Никита с неприязнью взглянул на алкоголика и на его пещерное лежбище. На стальной сетке валялась старая рваная шинель.
– Матрас был, но украл кто-то, неделю назад.
– Кто мог украсть у тебя матрас?
– усмехнулся Никита.
– Такой же, как ты, вонючий матрас и украли?
– Ты лейтенант думаешь, я тут один такой? Нас много шхерится по городку. Ехать мужикам некуда, не на что и не зачем. Живем мало помалу, да хлеб жуем.
– Живем?
– поразился лейтенант. Это ты называешь жизнью?
– Послужи тут лет пятнадцать, посмотрим, каким станешь, могет тожа, опустишься,- буркнуло существо, легло обратно на кровать, и зарылось в тряпье.
Лейтенант махнул на него рукой, решив не связываться, не морочиться с доставкой никчемного бродяги на "губу".
Никита не торопясь, обошел более десятка злачных квартирок, в разной степени поганости и зараженности. Ему повстречалось еще несколько аналогичных человеческих отбросов, вышвырнутых армией за борт, но так и не оказавшихся в советском гражданском обществе. Иванников среди бродяг так и не нашелся. К концу обхода, от вони и смрада патрульных тошнило.
Ромашкин отпустил бойцов обедать, а сам отправился на доклад командиру.
– Товарищ подполковник! Иванникова не нашли!
– доложил лейтенант с замиранием сердца, ожидая разноса.
– Ступай!
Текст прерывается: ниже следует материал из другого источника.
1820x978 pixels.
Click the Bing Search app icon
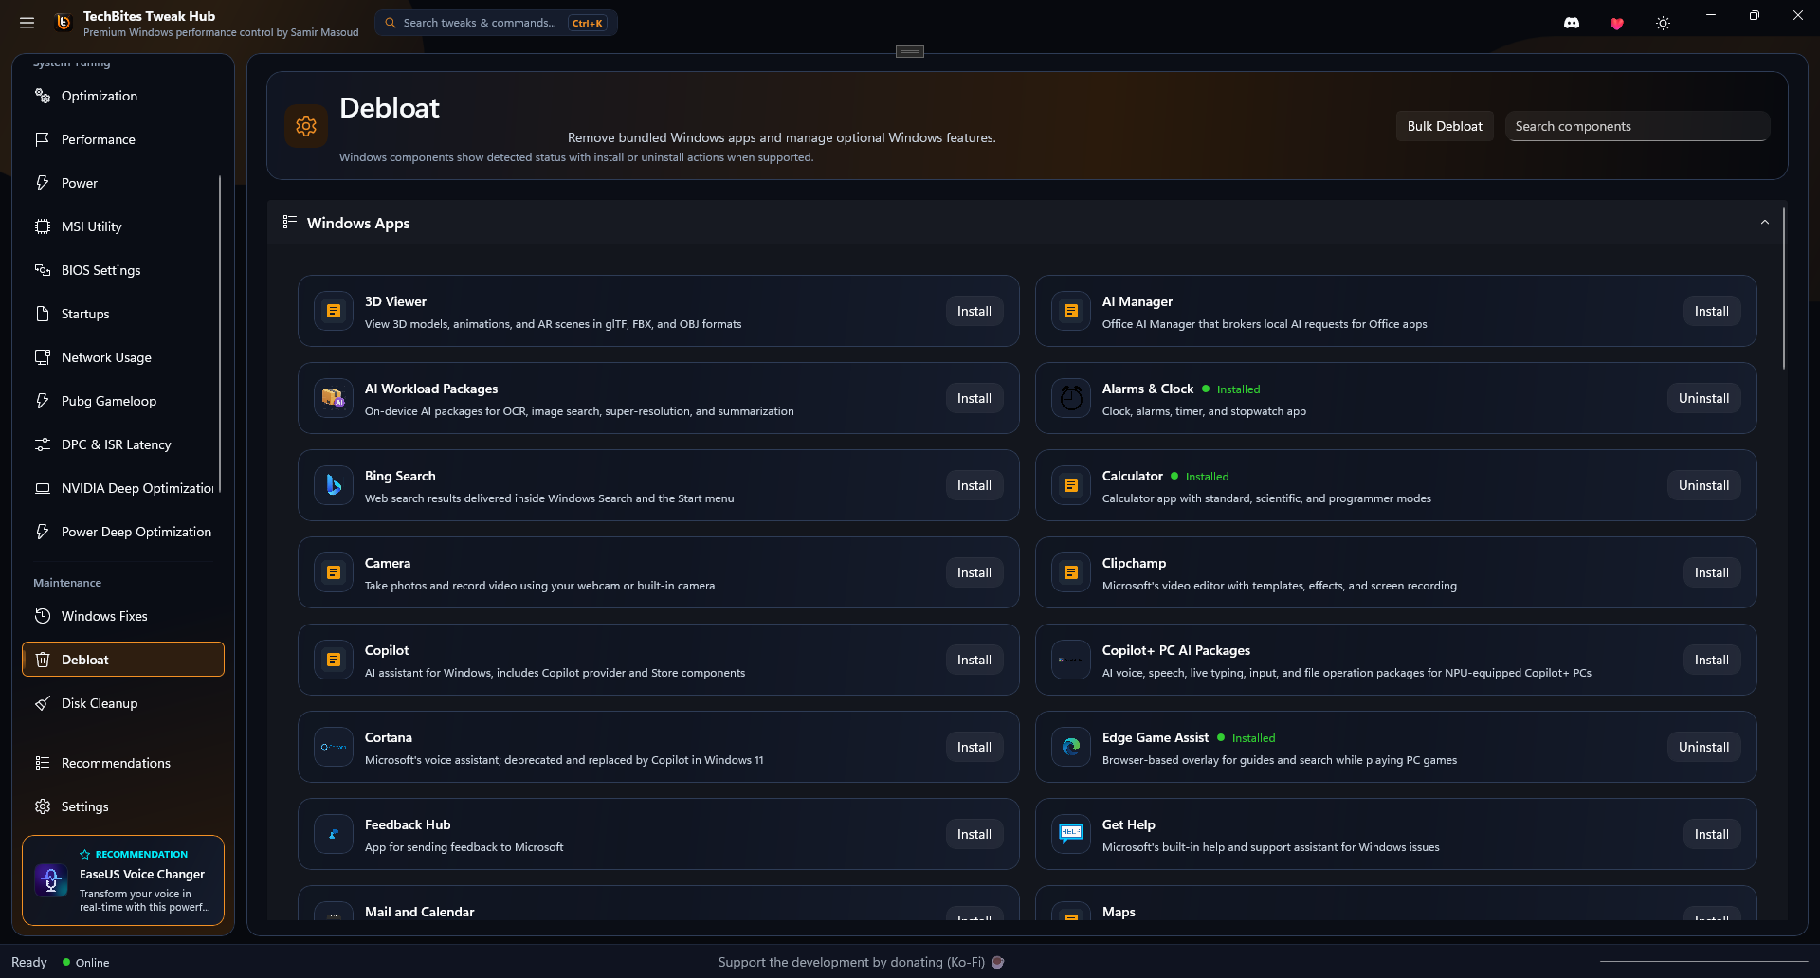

Он сам явился. Плохо начинаешь службу лейтенант! Ты не растороплив, и не исполнителен! Плохо, очень плохо! Шагом марш отсюда....
Никита расстроился еще сильнее. В первый день службы нарваться на гнев командира и во второй опять получить нагоняй! Да и место пребывания оказалось ужасно! Это ж надо, куда я попал! Десятилетиями офицеры не могут вырваться из песков! А как спиваются тут служивые! Эх, прощай молодость и карьера. Что делать?!! Как выбраться отсюда? И зачем меня сюда судьбою занесло?
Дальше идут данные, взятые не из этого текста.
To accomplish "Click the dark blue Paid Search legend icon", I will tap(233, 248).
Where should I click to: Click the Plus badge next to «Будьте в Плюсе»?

Жена уехала от Никиты в первую неделю. Анна поначалу пыталась терпеть тяготы и невзгоды военной службы, но потом видимо передумала. Супруга часами сидела, глядя в окошко, что-то раздумывала и в итоге надумала. Собрала вещи и объявила, что ей нужно ехать прерывать беременность, а там и сессия не за горами.
– Поэтому, потерпи без меня, постарайся некоторое время, послужить один в этой дыре. Разлука укрепляет любовь! Ты сам выбрал этот округ, а не я. Домой хочу, к маме!
Чмокнула в щеку, собрала все вещи в чемоданчик и отчалила на Родину.